Lettre à Victor-Lévy Beaulieu
28 mai 2008
Bonjour Yan Parent.
Comme je suis un lecteur assidu de Vigile.net et de sa tribune libre, il est certain que j'avais lu votre article. En lisant VLB, je me suis demandé où j'avais vu cette expression: reine-nègre. Et bien c'était vous. Je recommande à tous d'aller lire votre texte du 7 mai 2008. Je cite:
"On croit généralement que les rois-nègres sont des souverains à peau noire. En réalité la couleur de la peau n’a aucune importance.
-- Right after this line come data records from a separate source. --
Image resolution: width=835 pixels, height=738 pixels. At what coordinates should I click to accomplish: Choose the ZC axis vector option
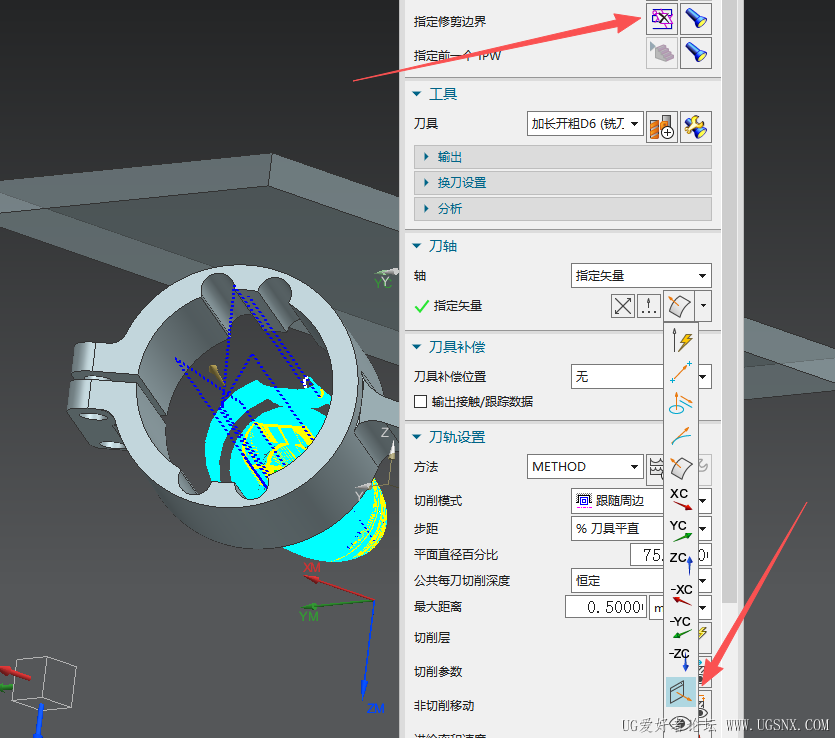pos(681,560)
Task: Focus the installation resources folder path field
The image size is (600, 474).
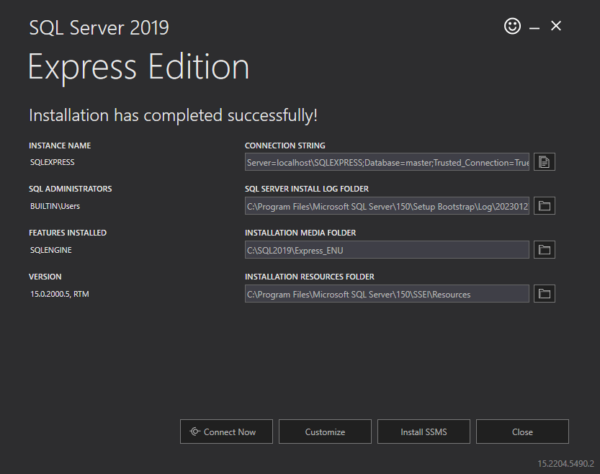Action: pos(386,294)
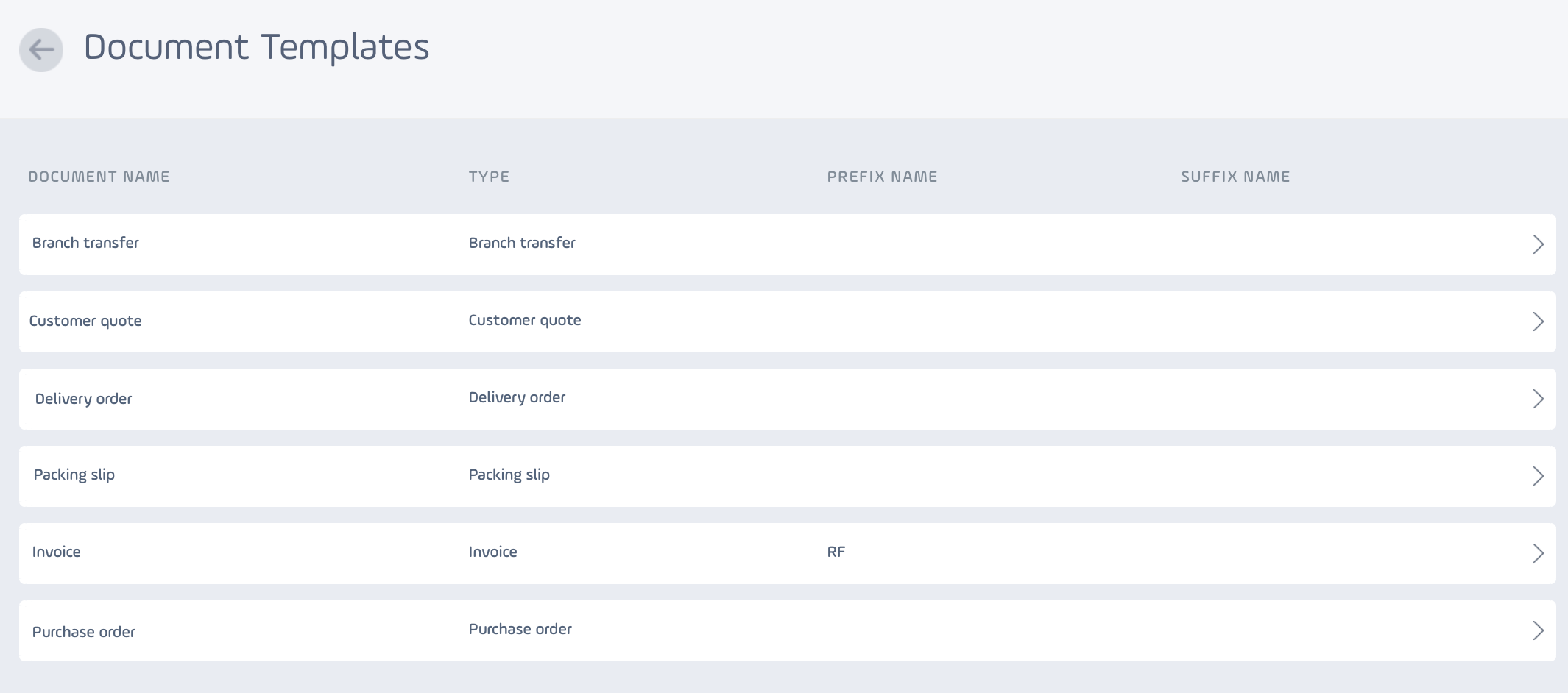Click the Type column header

(x=489, y=177)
C’est sûr qu’il y en a eu en Afrique mais l’expression vient du fait qu’un roi nègre est un personnage colonisé qui a acquis la confiance du colonisateur pour soumettre son propre peuple aux désirs du conquérant, de l’envahisseur. Le premier qui a refusé ce statut est Moïse. Aussitôt qu’il a su qu’il était d’ascendance juive, il a tout fait pour sortir son peuple des griffes du Pharaon. Il a réussi, lui. Un conquérant ne pourrait jamais garder un pays qu’il envahit sans avoir des complices, des rois-nègres qui sont souvent plus durs pour leur population que le conquérant lui-même."
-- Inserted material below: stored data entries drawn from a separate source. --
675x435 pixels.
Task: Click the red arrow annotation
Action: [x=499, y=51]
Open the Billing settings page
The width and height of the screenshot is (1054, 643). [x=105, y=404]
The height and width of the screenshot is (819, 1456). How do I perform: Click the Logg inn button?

Et vous référant à Michaëlle Jean, vous employez l'expression "reine-nègre" qui était déjà dans le titre de l'article mais, au pluriel, pour faire un parallèle avec les "rois-nègres". Je soupçonne Bernard Frappier d'avoir trouvé ce titre. Je vous cite encore:
"Avec le 400ième de la ville de Québec on avait une chance d’avoir une visibilité accrue à travers le monde et particulièrement en France et les pays francophones. C’était trop beau pour le Québec alors avec la complicité évidente de Charest, le fédéral a monopolisé les représentations de cette manifestation jusqu’à envoyer notre « reine-nègre » (la première fois que je peux féminiser ce mot) à Paris rencontrer Nicolas Sarkosy, un admirateur de George W. Bush et de son petit caniche Steven Harper."
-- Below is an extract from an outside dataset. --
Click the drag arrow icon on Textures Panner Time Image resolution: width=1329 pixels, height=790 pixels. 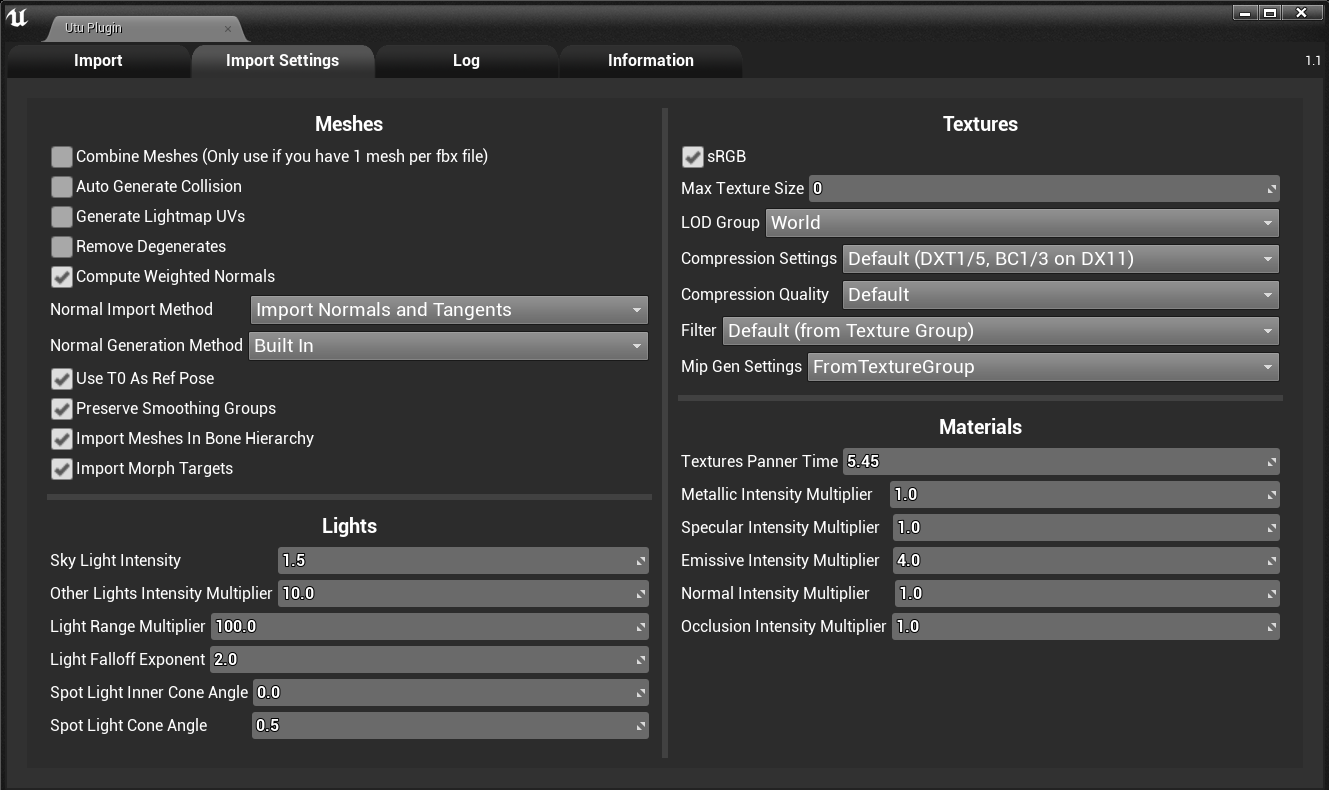(1270, 461)
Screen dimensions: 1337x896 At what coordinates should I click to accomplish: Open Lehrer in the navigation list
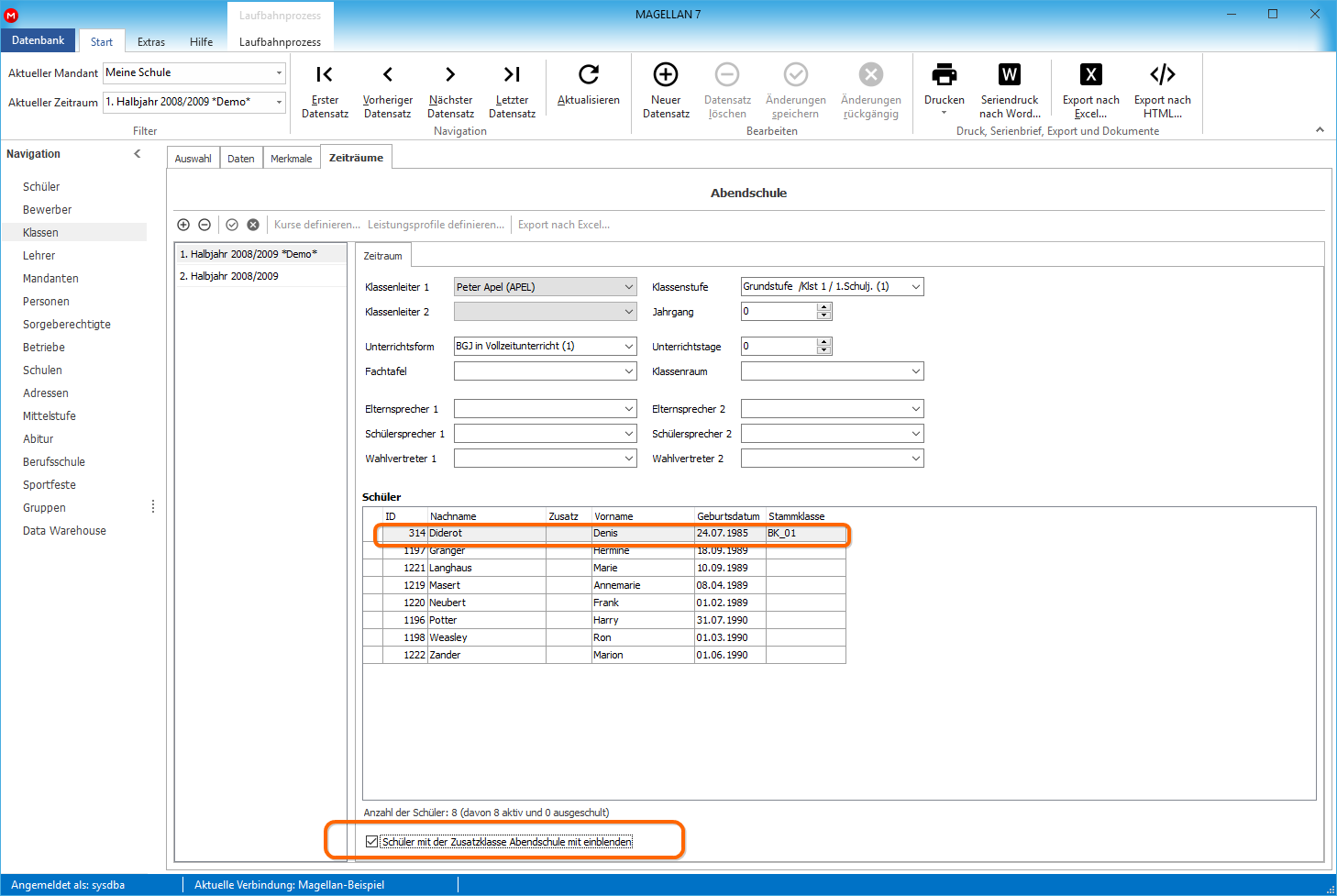click(39, 256)
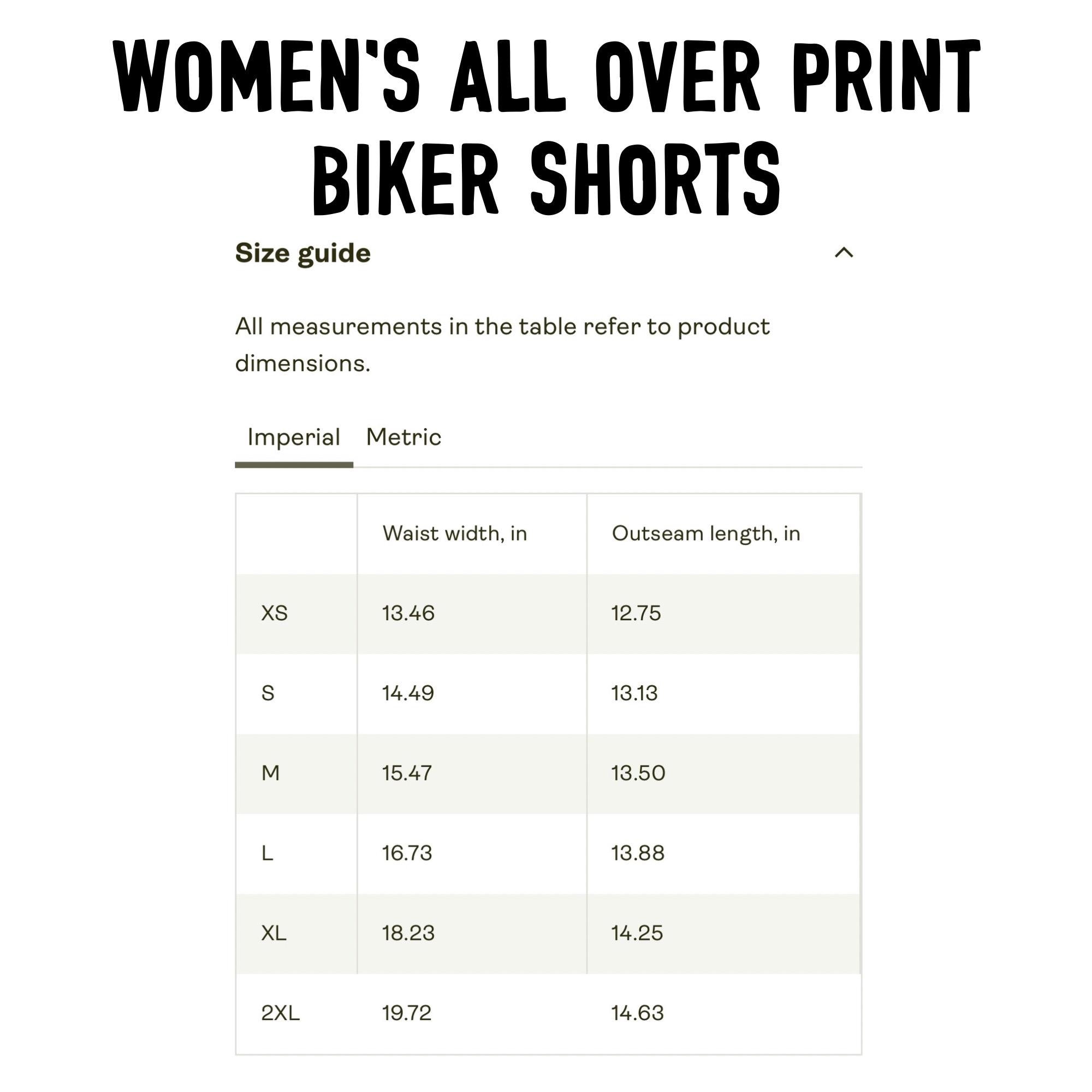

Vous avez préparé le terrain à VLB. Merci de nous l'avoir souligné. Pierre Falardeau nous a rappelé hier (à LCN) que, dans son film, Le temps des bouffons il avait appelé Jeanne Sauvé, gouverneure générale, "reine-nègre". Cela enlève un argument à Dany Laferrière. Nos amis de la communauté haïtienne sont tellement obnubilés de voir une des leurs qui, selon eux, a réussi, qu'ils ferment volontairement les yeux sur l'instrumentalisation politique de Michaëlle Jean à laquelle elle collabore à 200%.
Ils ne peuvent pas ne pas voir cette instrumentalisation. D'ailleurs, au moment de sa nomination, un chauffeur de taxi haïtien, fier de voir une Haïtienne nommée à un tel poste de prestige, avait fait une pause puis ajouté: "Ils vont se servir d'elle..."
Il avait compris mais était quand même déchiré. C'est ça le machiavélisme de cette nomination faite par Paul Martin pour que les Haïtiens deviennent plus des Canadiens que des Québécois à part entière. Je ne parlerai pas du député libéral de Viau, Emmanuel Dubourg, qui a perdu le nord, veut retreindre la liberté d'expression et punir le coupable. Je me suis dit quand même que si les Haïtiens de Montréal étaient aussi puissants que les Juifs de Montréal et du Canada, VLB aurait été blâmé par l'Assemblée nationale comme Yves Michaud l'a été.
On est placé devant un dilemme: dire la vérité et déplaire à la communauté haïtienne
(et éventuellement se nuire "électoralement"); ou se taire et être complice d'une imposture, le détournement par Ottawa du sens des fêtes du 400è anniversaire de la belle ville de Québec, berceau de la Nouvelle-France et de la civilisation française en Amérique du Nord. La gouverneure générale du Canada, Michaëlle Jean, en France et à La Rochelle, a joué un rôle qui lui mérite un Oscar dans ce scénario-là. Qu'elle en assume les conséquences et qu'elle ne nous demande pas, en plus, d'applaudir.